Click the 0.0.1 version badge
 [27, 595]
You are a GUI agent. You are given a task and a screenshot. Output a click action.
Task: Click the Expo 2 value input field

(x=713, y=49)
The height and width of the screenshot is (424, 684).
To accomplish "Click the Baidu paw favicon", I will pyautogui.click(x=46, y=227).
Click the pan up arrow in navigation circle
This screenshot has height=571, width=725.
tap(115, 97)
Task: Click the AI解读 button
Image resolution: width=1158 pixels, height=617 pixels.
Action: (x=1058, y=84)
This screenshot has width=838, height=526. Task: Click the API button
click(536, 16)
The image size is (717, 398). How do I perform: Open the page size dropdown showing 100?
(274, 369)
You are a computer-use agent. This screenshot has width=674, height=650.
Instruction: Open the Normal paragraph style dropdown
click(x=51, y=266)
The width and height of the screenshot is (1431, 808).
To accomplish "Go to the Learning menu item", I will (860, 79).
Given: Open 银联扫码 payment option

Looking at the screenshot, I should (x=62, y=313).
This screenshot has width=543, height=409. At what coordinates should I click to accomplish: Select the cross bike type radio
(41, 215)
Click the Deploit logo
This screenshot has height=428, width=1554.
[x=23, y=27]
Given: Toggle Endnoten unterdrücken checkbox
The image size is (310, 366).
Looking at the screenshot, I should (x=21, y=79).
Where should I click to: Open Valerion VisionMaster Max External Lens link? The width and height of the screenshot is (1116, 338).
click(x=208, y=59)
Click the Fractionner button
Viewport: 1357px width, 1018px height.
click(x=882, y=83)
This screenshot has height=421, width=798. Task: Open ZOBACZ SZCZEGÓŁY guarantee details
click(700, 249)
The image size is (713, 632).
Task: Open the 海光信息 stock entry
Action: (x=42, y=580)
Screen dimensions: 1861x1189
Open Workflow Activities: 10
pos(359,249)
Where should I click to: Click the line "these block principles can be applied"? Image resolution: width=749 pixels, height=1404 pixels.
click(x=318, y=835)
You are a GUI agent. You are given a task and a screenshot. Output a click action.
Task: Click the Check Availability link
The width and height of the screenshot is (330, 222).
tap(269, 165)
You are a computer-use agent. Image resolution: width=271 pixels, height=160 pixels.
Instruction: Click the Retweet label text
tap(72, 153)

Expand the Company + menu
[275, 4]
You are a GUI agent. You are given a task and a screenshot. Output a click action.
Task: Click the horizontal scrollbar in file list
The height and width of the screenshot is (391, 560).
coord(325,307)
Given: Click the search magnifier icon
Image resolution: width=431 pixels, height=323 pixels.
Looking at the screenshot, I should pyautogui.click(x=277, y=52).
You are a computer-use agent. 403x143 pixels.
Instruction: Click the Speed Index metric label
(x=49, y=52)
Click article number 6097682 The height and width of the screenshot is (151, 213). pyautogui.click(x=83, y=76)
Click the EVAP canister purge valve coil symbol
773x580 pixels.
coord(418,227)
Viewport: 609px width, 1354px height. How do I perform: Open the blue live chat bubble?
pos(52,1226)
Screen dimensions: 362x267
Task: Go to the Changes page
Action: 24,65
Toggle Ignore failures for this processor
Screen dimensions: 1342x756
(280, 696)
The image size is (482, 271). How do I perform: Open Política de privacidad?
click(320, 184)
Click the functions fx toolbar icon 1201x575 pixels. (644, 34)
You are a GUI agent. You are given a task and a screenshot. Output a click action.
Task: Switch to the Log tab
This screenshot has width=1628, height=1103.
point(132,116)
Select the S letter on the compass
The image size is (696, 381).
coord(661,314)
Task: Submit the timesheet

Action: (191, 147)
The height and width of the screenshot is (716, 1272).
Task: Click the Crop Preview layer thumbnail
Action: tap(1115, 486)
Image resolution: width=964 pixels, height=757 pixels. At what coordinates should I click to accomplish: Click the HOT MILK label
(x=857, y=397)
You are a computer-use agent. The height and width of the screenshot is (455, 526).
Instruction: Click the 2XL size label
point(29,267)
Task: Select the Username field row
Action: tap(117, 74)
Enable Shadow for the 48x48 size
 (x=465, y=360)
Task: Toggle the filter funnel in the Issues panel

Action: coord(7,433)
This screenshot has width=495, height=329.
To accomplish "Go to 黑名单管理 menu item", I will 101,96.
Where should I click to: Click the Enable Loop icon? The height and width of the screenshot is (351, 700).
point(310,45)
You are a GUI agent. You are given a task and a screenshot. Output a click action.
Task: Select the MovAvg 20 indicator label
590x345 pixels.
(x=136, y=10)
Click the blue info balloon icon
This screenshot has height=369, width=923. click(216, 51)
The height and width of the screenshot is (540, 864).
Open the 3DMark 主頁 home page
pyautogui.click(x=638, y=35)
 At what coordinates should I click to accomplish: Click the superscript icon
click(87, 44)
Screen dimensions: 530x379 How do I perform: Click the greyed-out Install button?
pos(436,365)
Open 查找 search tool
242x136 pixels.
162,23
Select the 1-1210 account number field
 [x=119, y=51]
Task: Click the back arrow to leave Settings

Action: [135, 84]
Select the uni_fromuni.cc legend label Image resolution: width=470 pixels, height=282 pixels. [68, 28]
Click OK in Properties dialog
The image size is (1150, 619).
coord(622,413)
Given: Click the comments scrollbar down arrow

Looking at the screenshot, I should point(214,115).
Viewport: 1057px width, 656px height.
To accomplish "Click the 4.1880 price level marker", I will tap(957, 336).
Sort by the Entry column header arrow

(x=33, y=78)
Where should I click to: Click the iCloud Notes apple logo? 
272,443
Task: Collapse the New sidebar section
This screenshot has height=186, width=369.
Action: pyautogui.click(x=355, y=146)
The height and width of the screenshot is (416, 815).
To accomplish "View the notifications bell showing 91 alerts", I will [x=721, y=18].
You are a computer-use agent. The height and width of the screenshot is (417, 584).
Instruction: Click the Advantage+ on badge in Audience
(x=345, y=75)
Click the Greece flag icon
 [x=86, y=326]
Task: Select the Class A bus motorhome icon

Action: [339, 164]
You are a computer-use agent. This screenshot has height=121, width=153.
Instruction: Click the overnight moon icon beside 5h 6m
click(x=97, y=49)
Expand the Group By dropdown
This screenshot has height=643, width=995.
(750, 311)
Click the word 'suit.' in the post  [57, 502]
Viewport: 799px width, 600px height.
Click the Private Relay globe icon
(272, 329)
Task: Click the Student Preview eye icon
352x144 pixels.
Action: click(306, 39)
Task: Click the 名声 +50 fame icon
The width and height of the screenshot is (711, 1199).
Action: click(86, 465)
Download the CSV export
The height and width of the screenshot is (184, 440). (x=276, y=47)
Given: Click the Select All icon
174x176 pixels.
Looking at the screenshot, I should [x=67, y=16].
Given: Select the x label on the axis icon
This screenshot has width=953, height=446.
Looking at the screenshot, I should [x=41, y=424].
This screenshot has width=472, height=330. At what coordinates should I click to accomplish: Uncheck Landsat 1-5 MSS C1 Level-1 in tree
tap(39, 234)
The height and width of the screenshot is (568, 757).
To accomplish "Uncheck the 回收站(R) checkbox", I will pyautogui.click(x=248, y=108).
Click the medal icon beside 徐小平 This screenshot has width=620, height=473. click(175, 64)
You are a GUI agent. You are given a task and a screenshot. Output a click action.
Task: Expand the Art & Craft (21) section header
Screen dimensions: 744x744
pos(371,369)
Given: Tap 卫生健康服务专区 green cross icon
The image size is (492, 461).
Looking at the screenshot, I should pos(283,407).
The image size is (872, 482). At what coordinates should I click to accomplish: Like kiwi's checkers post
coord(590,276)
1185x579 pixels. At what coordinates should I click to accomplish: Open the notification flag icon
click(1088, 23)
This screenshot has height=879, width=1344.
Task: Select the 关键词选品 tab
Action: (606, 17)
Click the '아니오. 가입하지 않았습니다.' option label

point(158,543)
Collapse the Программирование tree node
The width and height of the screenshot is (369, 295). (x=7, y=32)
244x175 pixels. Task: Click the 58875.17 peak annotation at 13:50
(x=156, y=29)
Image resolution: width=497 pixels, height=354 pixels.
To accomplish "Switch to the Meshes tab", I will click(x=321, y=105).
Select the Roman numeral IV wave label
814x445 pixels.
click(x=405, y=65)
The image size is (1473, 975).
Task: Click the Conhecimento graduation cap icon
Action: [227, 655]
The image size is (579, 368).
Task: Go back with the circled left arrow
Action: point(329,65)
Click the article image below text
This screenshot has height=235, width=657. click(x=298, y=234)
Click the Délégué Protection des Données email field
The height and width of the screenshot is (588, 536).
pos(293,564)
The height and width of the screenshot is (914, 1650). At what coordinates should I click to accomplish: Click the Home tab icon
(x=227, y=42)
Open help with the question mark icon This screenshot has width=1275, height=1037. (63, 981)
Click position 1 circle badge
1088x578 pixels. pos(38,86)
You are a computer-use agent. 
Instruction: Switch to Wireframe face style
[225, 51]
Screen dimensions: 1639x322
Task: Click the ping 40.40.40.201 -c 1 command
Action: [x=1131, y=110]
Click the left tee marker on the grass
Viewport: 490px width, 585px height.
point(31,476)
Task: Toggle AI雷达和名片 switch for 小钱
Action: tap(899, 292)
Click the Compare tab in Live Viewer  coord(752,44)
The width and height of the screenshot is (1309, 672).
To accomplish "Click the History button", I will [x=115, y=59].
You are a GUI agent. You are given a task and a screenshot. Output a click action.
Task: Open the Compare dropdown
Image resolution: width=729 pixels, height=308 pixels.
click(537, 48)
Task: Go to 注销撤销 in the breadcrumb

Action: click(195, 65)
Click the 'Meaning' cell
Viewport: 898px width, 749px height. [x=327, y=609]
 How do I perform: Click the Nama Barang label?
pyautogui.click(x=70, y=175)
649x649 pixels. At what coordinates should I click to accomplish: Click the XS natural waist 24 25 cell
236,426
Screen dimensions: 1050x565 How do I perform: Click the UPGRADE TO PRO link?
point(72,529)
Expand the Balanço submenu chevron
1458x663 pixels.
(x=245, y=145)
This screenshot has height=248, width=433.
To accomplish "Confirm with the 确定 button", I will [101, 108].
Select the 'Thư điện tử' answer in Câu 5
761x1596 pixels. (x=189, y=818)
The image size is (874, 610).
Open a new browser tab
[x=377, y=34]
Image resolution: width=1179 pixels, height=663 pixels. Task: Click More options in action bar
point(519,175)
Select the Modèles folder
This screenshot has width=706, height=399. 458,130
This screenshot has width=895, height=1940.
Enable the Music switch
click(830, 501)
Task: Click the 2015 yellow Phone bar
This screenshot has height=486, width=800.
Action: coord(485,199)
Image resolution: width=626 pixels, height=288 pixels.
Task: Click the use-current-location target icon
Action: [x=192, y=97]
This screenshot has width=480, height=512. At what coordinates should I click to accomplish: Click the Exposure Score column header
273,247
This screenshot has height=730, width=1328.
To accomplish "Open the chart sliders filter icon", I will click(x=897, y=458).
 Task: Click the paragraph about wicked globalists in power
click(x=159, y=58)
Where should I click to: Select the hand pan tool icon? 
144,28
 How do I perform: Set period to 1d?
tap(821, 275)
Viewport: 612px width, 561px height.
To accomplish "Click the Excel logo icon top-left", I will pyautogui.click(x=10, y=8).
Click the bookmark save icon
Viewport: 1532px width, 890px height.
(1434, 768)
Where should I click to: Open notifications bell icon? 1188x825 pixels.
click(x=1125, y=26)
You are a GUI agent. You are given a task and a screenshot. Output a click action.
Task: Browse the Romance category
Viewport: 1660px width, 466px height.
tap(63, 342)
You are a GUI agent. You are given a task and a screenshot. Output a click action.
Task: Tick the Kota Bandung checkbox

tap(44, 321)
----
--- What you will do ---
What lines in the listing include the string "computer"? Copy them out.

--- Exercise solution ---
You are a computer-use agent. This screenshot has width=674, height=650.
You are a computer-use agent. Image resolution: width=271 pixels, height=160 pixels.
You are a computer-use agent. 403x143 pixels.
You are a computer-use agent. The height and width of the screenshot is (455, 526).
You are a computer-use agent. The height and width of the screenshot is (417, 584).
You are a computer-use agent. This screenshot has height=121, width=153.
You are a computer-use agent. 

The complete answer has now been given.